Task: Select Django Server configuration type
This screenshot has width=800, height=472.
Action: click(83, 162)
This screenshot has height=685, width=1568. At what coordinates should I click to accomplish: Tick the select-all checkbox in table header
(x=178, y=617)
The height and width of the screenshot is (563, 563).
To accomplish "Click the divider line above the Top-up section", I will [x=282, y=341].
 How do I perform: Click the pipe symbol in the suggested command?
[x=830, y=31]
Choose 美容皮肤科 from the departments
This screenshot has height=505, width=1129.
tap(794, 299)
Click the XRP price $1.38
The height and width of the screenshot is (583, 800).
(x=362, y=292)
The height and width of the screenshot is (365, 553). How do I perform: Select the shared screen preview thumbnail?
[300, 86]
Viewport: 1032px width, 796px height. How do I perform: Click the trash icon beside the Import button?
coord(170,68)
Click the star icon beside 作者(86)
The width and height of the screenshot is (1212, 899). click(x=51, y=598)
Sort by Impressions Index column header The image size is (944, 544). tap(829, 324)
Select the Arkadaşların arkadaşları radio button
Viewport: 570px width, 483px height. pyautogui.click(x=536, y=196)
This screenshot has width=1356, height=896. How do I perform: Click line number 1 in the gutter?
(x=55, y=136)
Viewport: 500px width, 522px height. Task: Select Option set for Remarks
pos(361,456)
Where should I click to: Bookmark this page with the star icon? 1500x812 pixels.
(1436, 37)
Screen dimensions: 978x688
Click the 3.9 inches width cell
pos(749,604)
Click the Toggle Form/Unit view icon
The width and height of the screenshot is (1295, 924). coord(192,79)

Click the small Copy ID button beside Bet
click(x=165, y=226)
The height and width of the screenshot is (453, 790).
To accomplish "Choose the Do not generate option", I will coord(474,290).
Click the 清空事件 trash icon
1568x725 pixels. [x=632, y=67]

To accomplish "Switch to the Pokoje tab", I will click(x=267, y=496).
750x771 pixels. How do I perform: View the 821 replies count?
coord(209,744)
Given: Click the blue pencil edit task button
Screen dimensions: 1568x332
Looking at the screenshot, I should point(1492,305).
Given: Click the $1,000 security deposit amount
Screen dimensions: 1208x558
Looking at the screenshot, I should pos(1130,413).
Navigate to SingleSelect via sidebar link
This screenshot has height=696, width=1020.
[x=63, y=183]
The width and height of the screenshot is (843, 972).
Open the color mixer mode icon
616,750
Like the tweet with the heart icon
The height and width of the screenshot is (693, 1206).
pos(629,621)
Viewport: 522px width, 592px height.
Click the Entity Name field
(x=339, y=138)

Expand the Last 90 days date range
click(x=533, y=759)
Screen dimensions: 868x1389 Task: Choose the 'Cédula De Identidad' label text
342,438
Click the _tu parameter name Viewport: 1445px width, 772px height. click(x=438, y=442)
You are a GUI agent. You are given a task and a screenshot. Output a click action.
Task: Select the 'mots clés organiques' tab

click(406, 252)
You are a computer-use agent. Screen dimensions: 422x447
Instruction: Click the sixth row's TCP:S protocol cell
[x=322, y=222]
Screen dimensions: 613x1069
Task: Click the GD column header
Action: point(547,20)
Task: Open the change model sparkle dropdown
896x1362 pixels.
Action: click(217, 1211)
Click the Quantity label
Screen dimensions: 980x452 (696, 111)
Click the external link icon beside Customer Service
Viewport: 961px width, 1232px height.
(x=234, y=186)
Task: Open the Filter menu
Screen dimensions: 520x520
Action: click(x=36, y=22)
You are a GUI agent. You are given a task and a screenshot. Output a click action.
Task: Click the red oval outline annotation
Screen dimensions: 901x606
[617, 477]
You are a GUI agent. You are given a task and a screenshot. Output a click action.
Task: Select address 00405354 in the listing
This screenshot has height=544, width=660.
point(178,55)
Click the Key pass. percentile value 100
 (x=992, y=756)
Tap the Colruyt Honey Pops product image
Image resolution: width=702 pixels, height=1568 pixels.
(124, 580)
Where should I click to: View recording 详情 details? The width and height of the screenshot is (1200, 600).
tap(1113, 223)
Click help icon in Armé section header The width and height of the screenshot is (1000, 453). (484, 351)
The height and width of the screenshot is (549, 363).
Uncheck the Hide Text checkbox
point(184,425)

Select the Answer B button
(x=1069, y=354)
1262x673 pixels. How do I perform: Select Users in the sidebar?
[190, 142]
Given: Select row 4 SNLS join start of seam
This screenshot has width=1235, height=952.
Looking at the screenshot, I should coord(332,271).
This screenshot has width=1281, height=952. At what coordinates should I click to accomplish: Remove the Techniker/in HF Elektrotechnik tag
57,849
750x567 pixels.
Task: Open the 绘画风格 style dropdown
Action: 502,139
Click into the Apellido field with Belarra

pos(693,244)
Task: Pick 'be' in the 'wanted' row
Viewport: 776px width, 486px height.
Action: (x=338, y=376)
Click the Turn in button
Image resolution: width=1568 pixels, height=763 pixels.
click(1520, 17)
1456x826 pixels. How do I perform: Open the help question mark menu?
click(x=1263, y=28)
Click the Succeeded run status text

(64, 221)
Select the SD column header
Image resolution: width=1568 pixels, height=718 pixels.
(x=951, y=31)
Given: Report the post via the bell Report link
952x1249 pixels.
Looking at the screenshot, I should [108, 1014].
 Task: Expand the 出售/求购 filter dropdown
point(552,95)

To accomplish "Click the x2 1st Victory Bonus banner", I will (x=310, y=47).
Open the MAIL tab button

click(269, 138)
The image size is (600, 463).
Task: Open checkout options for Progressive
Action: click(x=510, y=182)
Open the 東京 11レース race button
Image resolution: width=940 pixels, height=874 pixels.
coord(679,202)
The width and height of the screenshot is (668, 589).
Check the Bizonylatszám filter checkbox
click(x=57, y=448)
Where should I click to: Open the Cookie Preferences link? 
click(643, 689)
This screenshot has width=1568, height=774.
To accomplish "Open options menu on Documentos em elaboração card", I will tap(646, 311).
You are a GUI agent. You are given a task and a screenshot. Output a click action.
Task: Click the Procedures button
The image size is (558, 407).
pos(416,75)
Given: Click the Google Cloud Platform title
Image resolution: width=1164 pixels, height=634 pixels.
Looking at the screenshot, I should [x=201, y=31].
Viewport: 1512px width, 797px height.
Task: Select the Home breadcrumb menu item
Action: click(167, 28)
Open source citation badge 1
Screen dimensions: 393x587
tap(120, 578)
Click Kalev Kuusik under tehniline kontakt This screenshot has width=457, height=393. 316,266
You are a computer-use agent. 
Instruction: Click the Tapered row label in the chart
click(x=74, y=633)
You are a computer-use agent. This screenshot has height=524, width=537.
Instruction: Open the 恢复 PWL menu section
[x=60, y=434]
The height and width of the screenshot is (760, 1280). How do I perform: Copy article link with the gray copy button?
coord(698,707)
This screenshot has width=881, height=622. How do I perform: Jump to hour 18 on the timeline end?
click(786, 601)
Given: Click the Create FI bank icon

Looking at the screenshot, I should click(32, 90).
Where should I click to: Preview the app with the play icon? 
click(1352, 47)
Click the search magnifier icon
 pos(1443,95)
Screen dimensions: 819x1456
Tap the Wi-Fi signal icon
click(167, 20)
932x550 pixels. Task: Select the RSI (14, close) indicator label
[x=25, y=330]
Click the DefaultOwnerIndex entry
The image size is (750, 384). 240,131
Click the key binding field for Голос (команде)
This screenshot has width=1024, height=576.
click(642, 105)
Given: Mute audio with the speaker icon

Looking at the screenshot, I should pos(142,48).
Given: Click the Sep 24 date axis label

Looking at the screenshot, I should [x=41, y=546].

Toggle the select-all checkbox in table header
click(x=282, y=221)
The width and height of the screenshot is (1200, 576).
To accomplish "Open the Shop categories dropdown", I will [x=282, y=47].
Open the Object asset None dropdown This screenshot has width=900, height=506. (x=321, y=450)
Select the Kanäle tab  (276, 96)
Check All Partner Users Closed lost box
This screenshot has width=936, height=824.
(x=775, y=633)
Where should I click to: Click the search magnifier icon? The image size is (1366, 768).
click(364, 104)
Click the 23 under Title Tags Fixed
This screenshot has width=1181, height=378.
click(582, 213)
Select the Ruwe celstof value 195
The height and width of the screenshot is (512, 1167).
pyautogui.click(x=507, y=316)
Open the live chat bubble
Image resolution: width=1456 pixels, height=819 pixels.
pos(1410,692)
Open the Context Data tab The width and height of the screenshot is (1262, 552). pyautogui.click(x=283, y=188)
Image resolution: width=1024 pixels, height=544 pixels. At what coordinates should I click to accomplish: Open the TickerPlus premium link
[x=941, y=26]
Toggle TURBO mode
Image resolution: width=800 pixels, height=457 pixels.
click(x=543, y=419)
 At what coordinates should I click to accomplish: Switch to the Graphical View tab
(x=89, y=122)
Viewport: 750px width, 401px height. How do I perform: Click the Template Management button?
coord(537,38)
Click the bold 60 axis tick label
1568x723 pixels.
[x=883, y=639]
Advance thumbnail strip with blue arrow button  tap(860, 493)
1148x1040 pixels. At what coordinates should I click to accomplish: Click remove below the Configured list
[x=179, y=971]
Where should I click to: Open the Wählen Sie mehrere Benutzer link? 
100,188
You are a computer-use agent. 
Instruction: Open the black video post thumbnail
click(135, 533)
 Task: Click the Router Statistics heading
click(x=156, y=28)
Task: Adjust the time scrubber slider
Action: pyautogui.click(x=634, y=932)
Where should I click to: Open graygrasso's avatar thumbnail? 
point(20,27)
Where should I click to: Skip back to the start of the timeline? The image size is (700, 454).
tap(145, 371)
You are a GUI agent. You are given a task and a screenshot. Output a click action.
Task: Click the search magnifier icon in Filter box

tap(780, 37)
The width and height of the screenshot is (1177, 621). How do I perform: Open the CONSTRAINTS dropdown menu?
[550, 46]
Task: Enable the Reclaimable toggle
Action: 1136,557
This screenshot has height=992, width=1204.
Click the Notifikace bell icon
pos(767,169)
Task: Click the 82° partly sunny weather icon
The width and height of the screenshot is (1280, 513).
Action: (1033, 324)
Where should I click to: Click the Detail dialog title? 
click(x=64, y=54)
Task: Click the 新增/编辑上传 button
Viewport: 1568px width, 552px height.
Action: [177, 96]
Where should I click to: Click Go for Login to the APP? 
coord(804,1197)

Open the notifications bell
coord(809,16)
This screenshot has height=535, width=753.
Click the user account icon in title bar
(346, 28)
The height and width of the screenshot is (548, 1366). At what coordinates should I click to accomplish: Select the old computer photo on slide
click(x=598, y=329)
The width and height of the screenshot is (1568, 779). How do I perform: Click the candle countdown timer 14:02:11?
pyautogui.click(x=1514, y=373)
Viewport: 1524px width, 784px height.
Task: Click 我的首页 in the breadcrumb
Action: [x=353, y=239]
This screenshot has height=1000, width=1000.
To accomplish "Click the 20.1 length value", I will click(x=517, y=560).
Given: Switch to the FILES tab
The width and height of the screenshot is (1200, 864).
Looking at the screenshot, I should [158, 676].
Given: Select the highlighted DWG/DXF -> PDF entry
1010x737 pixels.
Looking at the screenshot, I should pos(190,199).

▶ Problem requirements
With the line containing "This screenshot has height=1000, width=1000." as the first and the last line of the records as the final one, print exactly the lines in that span.

▶ Written solution
This screenshot has height=1000, width=1000.
To accomplish "Click the 20.1 length value", I will click(x=517, y=560).
Given: Switch to the FILES tab
The width and height of the screenshot is (1200, 864).
Looking at the screenshot, I should [158, 676].
Given: Select the highlighted DWG/DXF -> PDF entry
1010x737 pixels.
Looking at the screenshot, I should pos(190,199).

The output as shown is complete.